Matter of Finn v Harrison |
2020 NY Slip Op 07057 |
Decided on November 25, 2020 |
Appellate Division, Second Department |
Published by New York State Law Reporting Bureau pursuant to Judiciary Law § 431. |
This opinion is uncorrected and subject to revision before publication in the Official Reports. |
Decided on November 25, 2020 SUPREME COURT OF THE STATE OF NEW YORK Appellate Division, Second Judicial Department
WILLIAM F. MASTRO, J.P.
LEONARD B. AUSTIN
SYLVIA O. HINDS-RADIX
PAUL WOOTEN, JJ.
2019-14358
(Docket No. O-9745-19)
v
Miecha Harrison, appellant.
Helen Chowes, New York, NY, for appellant.
Janis A. Parazzelli, Floral Park, NY, for respondent.
DECISION & ORDER
In a proceeding pursuant to Family Court Act article 8, Miecha Harrison appeals from an order of protection of the Family Court, Kings County (Suzanne J. Adams, J.), dated November 26, 2019. The order of protection, upon a finding that Miecha Harrison committed the family offense of harassment in the second degree, made after a fact-finding hearing, directed her, inter alia, to refrain from committing any criminal offense against the petitioner until and including November 25, 2021.

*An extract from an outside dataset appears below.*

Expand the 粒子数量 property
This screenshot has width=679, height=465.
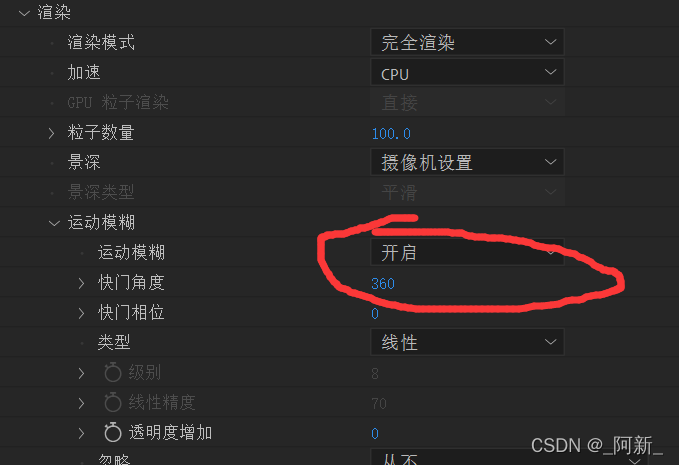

ORDERED that the order of protection is affirmed, without costs or disbursements.
The appellant's voluntary appearance in court with respect to the family offense petition and failure to raise any objection to the manner of service of the petition, as well as her active participation at the fact-finding hearing, defeats her current claim that the Family Court did not obtain personal jurisdiction over her because she was not served with notice of the petition (see Family Ct Act § 167; Matter of Jackson v Idlett, 103 AD3d 723, 723; Matter of Wood v Brown, 26 AD3d 390).
"The allegations in a family offense proceeding must be 'supported by a fair preponderance of the evidence'" (Matter of Diaz v Rodriguez, 164 AD3d 1340, 1340, quoting Family Ct Act § 832). "'The determination of whether a family offense was committed is a factual issue to be resolved by the Family Court, and its determinations regarding the credibility of witnesses are entitled to great weight on appeal, such that they will not be disturbed unless clearly unsupported by the record'" (Matter of Howard v Howard, 181 AD3d 894, 895, quoting Matter of Porter v Moore, 149 AD3d 1082, 1083).

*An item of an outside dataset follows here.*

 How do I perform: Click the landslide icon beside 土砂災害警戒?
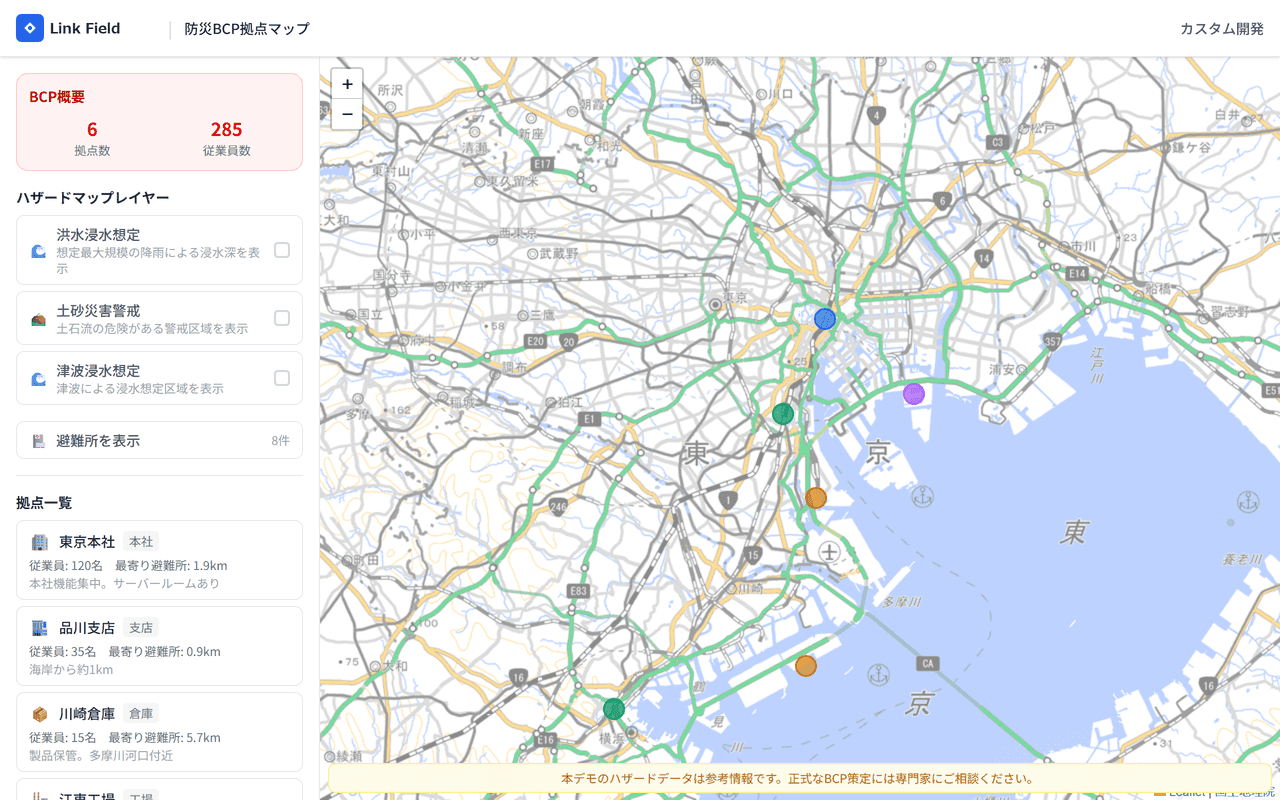[39, 319]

We agree with the Family Court's determination that the petitioner established, by a fair preponderance of the evidence, that the appellant committed the family offense of harassment in the second degree (Penal Law § 240.26[3]; see Family Ct Act § 812[1]; Matter of Howard v Howard, 181 AD3d at 895). The court "was presented with conflicting testimony, and its determination that the appellant committed the family offense of harassment in the second degree was based upon its assessment of the credibility of the parties and is supported by the record" (Matter of Howard v Howard, 181 AD3d at 895-896, citing Matter of Vella v Dillman, 160 AD3d 883, 884 and Matter of Winfield v Gammons, 105 AD3d 753).

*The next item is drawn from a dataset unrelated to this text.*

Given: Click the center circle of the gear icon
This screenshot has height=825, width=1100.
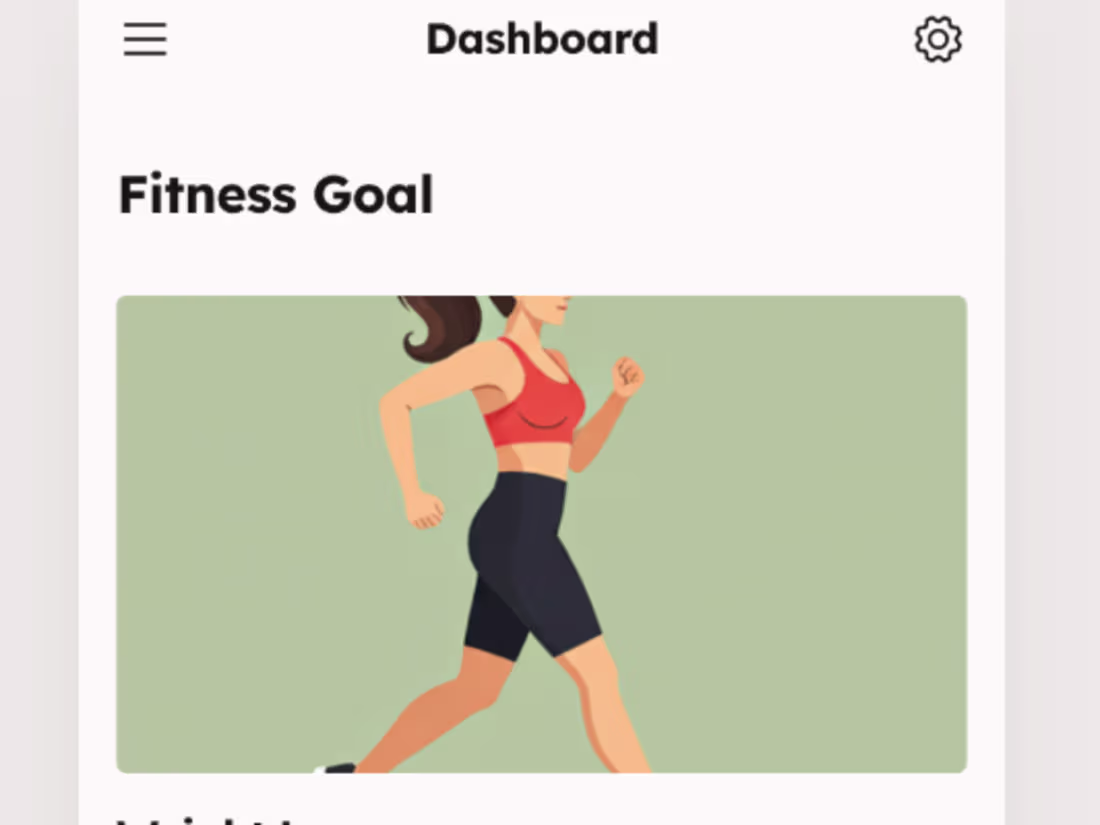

Moreover, contrary to the appellant's contentions, the intent to commit harassment in the second degree was properly inferred from the appellant's conduct, which included, inter alia, her use of abusive language directed at the petitioner and her threatening action of videotaping the petitioner while she slept, both of which frightened the petitioner, caused her blood pressure to rise, and served no legitimate purpose (see Matter of Howard v Howard, 181 AD3d at 895; Matter of Washington v Washington, 158 AD3d 717, 718). Accordingly, there is no basis to disturb the order of protection (see Matter of Howard v Howard, 181 AD3d at 895; Matter of Washington v Washington, 158 AD3d at 719).
The appellant's remaining contention is without merit.
MASTRO, J.P., AUSTIN, HINDS-RADIX and WOOTEN, JJ., concur.